C5 Harmonic Damper - What I Learned


Recommended Posts


FINALLY --- Finished the project list; harmonic damper replacement, power-steering rack rebuild, new power-steering pump, new alternator, SKF racing hubs, oil change, brake flush & bleed, front-brakes & rotors replacement. Follow this advice using your own best judgement. Double-Check torque values listed here. Perform all work at your own risk. There are quality shops which can do this for you if you are at all overwhelmed. 


Here's what I learned or read which was good advice; 


1) Disconnect the battery.


2A) You'll have to jack the car up about as high as you can safely do so. You can't use the K-Member on the front to support the vehicle, but you can for the rear of the vehicle. 

2B) Take photographs - you are not taking that much apart, but considering it may take  3 - 4 weeks + shipping times to get parts, you'll forget where things go.

2C) Clean up as you go. Buy plenty brake clean, a good size oil pan, flare wrenches, have crows feet handy, and those thick blue paper-towels. 


3) There are lots of bolts, many of different sizes / lengths. A trick is to place within little plastic baggies and labeling the baggies + markings on the bolts & where they go really helped.

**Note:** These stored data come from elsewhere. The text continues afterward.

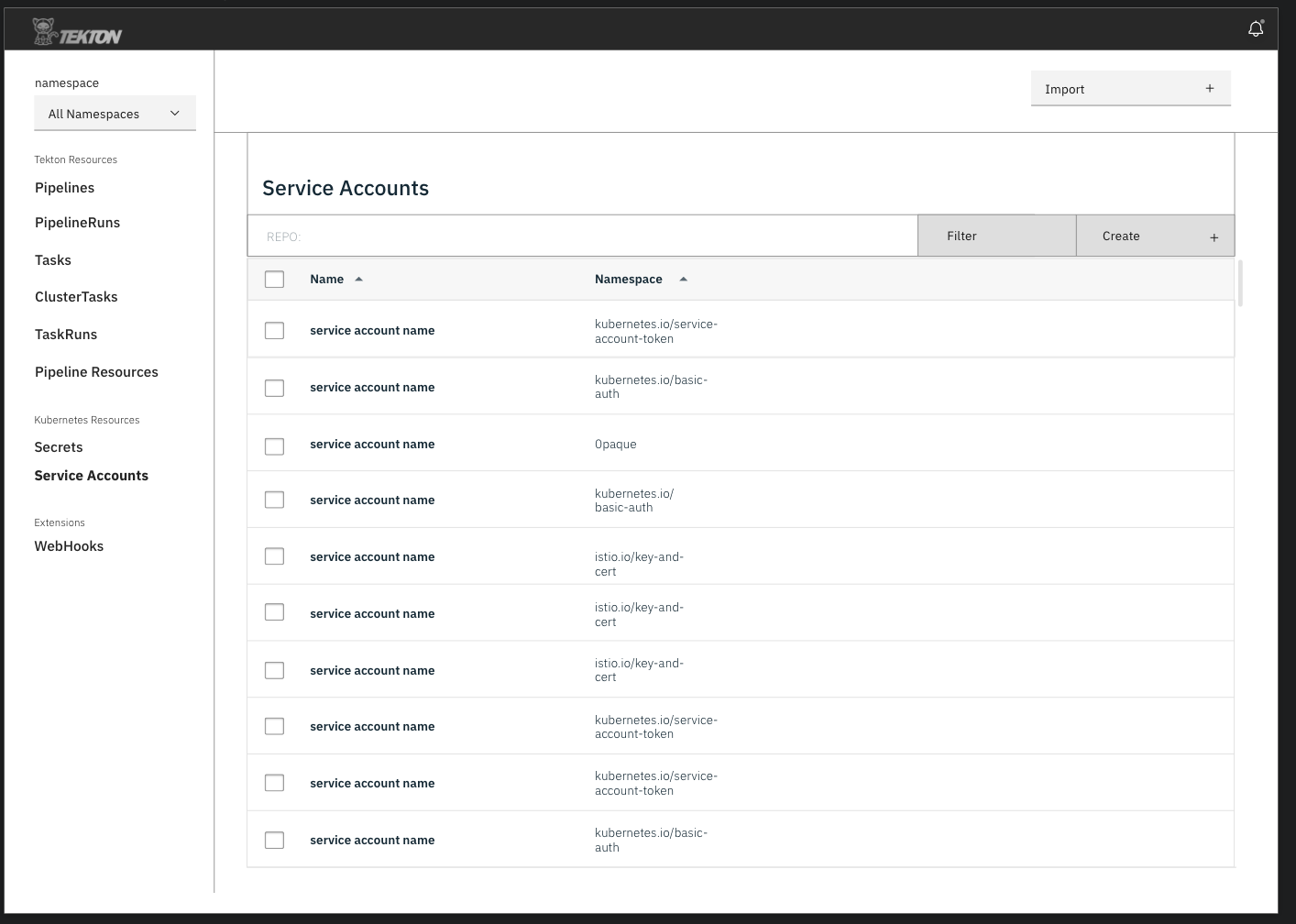
Task: Switch to ClusterTasks view
Action: (76, 296)
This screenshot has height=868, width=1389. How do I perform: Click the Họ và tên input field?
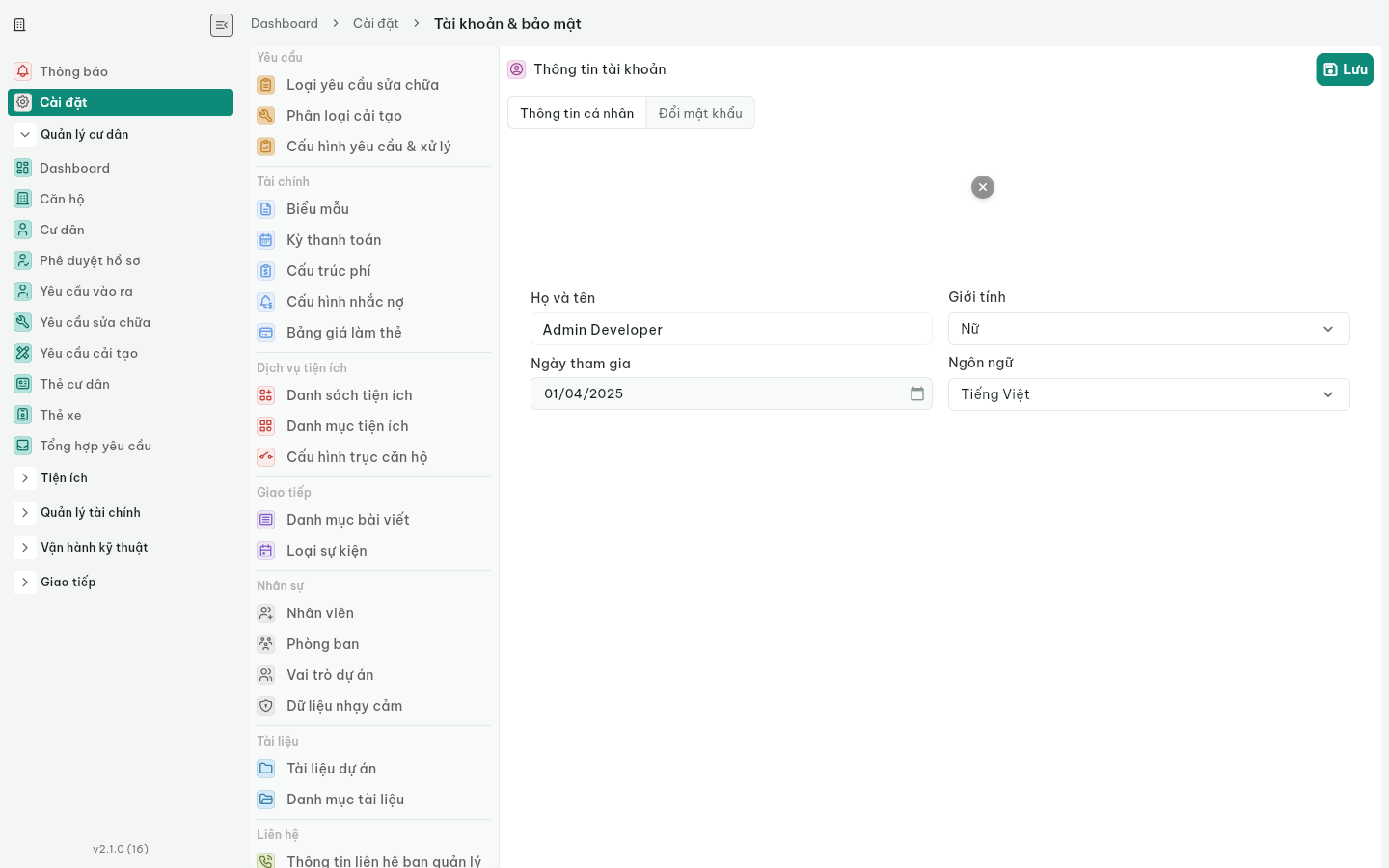tap(731, 329)
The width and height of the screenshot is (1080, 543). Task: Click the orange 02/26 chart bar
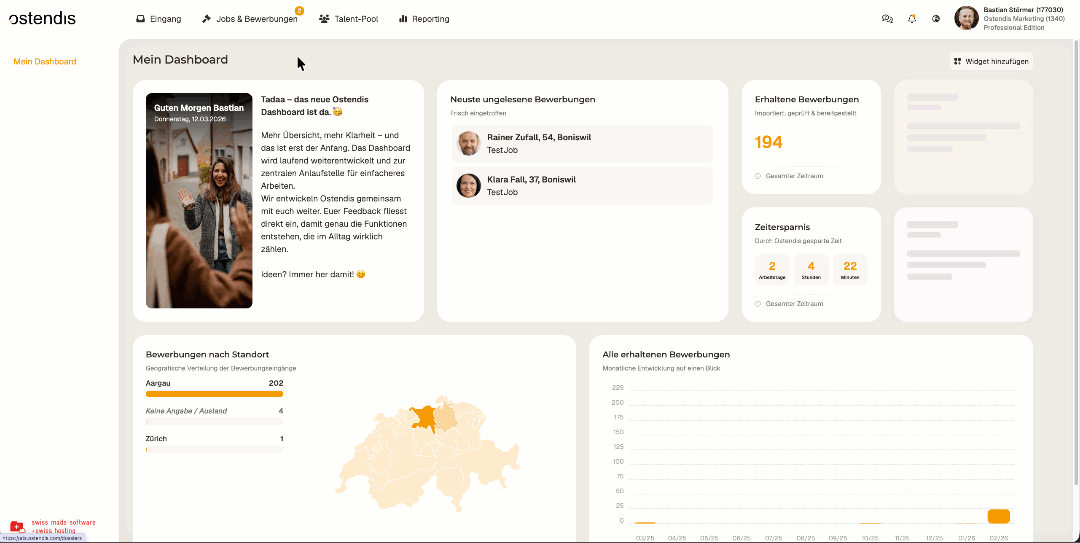[998, 516]
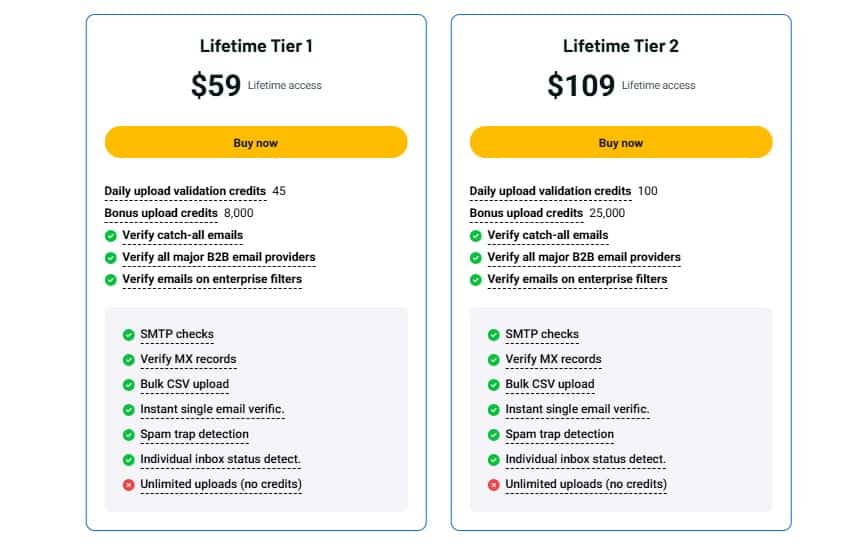This screenshot has width=868, height=544.
Task: Click Tier 2 Spam trap detection text
Action: click(x=559, y=434)
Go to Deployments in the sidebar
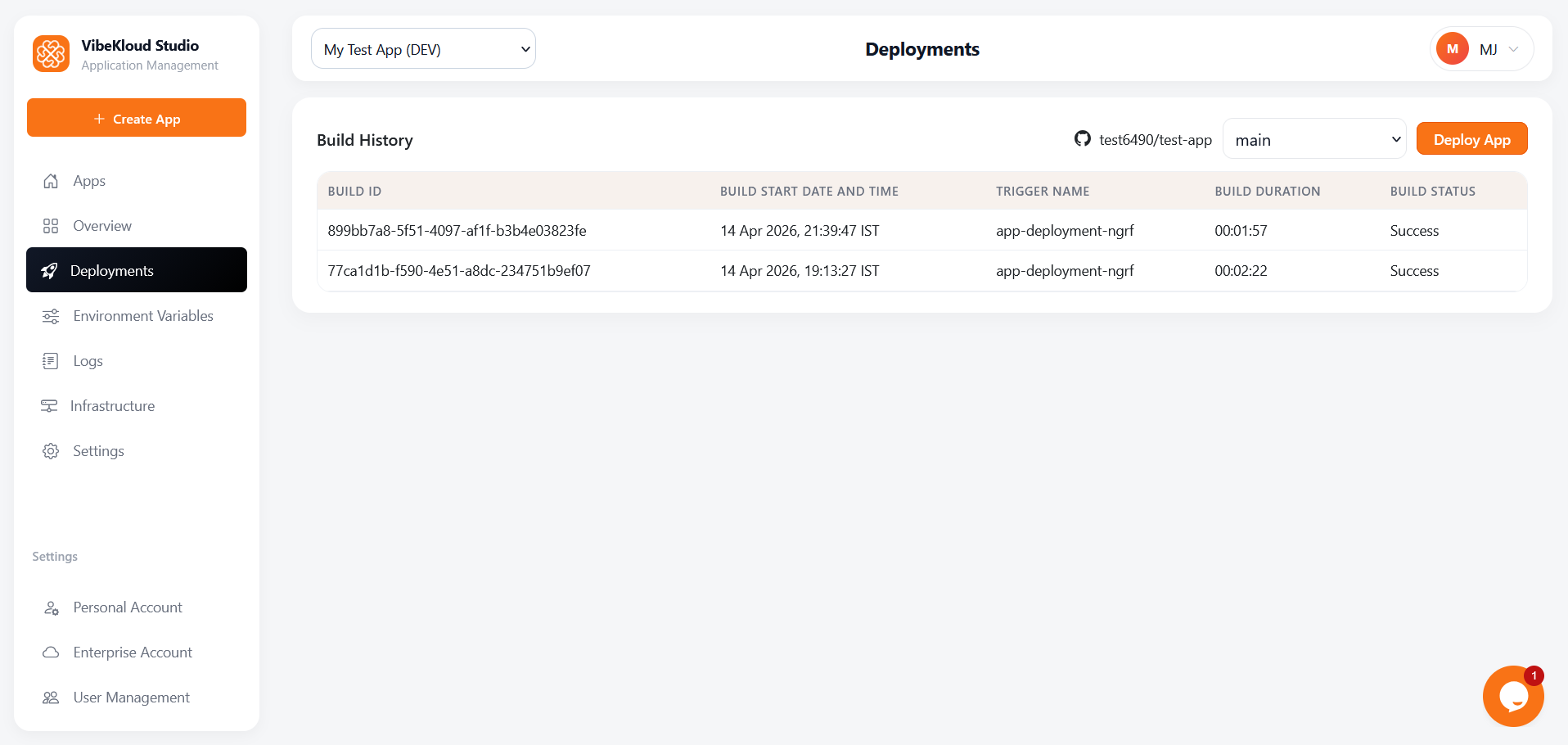The width and height of the screenshot is (1568, 745). (137, 270)

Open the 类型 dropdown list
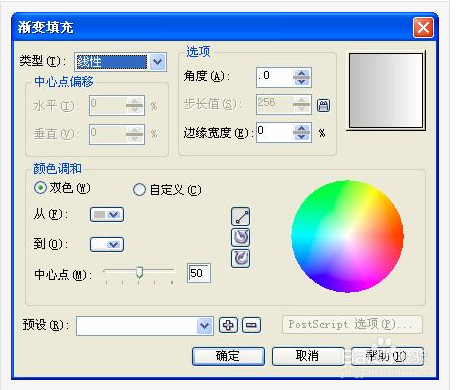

4) Pull the alternator to gain improved access to the high & low pressure connections on the steering rack gear. It takes another 5 minutes, gives you easier access, and it makes the Power Steering bracket that much lighter to remove (if replacing the PS pump). There are very small steel hoses (looks like a brake line) about mid-body on the steering rack - there is no need to remove these.




5A) To replace the balancer, you have to remove the steering rack. To do that, you must lower the K-Member. Some folks state to lower the driver side, some the passenger side - lower the entire K-member evenly until there is about a single thread left showing on each of the four bolts. 

5B) Remove the sway bar. The more you have out of the way, the less frustrated you will be working around a bunch of stuff. Tighten the brackets to 48lb-ft and the end-links are 53lb-ft during re-installation. 

5C) When you are at the point to disconnect the steering shaft ---- lock the steering wheel from turning. If it rotates during the disconnect process you can break the little spring, the SRS air bag can deploy, and positioning sensors could be impacted. You'll have to pry the clamp apart to get it off the steering gear shaft. I used a thick, flat blade screw driver between the upper clamp and the steering gear shaft. Just a little movement is all you need and it slides off.

5D) You'll have to pull the tie-rod ends. Harbor Freight  has a ball joint separator for doing just this. It's about $20 and is actually of fairly good quality. Don't pickle fork it otherwise you may damage the rubber boot. 

5E) The passenger side steering rack bushing is a PITA to remove. A small pry-bar placed in between the rack and the K-member and steady straight up pressure to remove. A little manual wiggling will also help. Don't apply too much lateral pressure as the tabs holding rack are fairly thin and can break. Once that happens - you get to buy a new K-Member and all the work that goes with it. 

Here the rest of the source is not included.